# PROBLEM
Find the line with "Tumblr (273, 2513)" and the line with "By Government Organization (47, 2406)" in the entries below; output exactly those two lines, every line between them, and no others.

# GIVEN INFORMATION
* * *
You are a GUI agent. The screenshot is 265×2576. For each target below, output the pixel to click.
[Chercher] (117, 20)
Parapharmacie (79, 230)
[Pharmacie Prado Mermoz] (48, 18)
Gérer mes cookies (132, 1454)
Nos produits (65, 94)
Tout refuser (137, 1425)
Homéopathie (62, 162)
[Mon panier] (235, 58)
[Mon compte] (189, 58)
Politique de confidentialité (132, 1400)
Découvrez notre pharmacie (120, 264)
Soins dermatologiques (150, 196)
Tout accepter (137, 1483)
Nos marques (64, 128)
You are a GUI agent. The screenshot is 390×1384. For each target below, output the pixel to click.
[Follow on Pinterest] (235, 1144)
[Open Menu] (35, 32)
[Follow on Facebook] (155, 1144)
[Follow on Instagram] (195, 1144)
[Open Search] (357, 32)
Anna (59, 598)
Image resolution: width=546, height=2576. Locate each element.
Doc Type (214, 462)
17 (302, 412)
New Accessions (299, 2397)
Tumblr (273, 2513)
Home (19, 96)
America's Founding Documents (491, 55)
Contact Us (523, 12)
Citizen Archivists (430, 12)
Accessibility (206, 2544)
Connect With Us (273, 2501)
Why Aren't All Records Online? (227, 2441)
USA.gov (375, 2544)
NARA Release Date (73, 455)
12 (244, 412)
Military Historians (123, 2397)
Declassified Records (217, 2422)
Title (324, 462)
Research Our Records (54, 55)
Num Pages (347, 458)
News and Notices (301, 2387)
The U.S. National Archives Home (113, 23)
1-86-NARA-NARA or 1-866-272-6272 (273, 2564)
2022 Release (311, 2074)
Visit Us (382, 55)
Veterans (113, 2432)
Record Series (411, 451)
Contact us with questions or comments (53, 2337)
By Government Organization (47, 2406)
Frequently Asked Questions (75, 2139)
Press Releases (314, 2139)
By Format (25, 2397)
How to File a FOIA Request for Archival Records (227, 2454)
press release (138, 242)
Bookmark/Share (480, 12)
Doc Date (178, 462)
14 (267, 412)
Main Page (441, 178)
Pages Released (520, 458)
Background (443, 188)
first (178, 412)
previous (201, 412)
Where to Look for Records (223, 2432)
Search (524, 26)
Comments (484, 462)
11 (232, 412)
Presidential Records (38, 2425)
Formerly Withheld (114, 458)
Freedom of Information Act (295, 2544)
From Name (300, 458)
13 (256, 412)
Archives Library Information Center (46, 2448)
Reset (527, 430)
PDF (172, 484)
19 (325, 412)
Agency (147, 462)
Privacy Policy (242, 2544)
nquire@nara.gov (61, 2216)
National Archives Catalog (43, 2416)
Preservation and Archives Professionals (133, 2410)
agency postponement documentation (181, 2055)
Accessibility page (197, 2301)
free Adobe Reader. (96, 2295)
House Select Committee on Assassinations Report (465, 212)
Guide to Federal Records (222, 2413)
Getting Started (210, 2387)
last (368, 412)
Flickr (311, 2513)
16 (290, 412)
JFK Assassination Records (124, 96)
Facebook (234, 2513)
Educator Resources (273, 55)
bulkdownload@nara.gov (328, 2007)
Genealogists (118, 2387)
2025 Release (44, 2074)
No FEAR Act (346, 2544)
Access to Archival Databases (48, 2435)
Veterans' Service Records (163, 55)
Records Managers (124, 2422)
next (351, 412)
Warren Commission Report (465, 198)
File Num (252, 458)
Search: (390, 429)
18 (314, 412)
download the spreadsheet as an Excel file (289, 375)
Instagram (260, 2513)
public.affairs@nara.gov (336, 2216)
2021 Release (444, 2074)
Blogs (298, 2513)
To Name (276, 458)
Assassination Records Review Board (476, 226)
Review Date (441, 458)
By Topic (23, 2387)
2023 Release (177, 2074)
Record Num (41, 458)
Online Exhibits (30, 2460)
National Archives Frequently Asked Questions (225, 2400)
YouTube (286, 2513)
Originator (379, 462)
* * *
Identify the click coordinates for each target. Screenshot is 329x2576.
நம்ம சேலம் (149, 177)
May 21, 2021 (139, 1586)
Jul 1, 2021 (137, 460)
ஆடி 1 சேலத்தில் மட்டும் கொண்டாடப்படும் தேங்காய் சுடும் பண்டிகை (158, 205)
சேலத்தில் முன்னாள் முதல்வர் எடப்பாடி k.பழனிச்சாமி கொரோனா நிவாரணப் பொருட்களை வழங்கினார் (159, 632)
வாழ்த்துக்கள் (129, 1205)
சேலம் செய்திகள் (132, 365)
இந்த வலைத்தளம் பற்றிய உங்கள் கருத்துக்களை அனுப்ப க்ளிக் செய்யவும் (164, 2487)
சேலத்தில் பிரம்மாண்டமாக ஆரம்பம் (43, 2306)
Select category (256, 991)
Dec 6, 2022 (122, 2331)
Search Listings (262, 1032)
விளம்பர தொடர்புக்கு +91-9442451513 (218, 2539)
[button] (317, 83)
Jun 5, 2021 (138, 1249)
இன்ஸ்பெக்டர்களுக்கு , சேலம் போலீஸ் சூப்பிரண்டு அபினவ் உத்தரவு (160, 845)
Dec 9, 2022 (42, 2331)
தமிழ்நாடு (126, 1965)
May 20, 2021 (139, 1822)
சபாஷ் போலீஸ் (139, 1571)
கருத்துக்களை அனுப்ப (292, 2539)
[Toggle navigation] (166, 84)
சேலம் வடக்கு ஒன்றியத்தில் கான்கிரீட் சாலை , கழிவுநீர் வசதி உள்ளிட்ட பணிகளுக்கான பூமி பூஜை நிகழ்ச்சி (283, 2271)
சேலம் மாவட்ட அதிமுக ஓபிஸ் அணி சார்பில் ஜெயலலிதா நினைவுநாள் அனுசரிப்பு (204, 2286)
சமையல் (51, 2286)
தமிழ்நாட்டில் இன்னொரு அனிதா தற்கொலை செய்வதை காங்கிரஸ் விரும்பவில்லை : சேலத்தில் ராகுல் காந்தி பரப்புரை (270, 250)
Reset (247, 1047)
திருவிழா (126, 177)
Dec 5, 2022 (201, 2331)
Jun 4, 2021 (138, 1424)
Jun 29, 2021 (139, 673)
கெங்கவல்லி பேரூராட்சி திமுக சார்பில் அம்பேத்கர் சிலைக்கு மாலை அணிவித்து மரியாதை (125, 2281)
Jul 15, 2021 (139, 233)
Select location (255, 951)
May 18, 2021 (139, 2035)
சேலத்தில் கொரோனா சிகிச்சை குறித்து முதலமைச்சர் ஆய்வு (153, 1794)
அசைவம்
* * *
# ANSWER SECTION
Tumblr (273, 2513)
Home (19, 96)
America's Founding Documents (491, 55)
Contact Us (523, 12)
Citizen Archivists (430, 12)
Accessibility (206, 2544)
Connect With Us (273, 2501)
Why Aren't All Records Online? (227, 2441)
USA.gov (375, 2544)
NARA Release Date (73, 455)
12 (244, 412)
Military Historians (123, 2397)
Declassified Records (217, 2422)
Title (324, 462)
Research Our Records (54, 55)
Num Pages (347, 458)
News and Notices (301, 2387)
The U.S. National Archives Home (113, 23)
1-86-NARA-NARA or 1-866-272-6272 (273, 2564)
2022 Release (311, 2074)
Visit Us (382, 55)
Veterans (113, 2432)
Record Series (411, 451)
Contact us with questions or comments (53, 2337)
By Government Organization (47, 2406)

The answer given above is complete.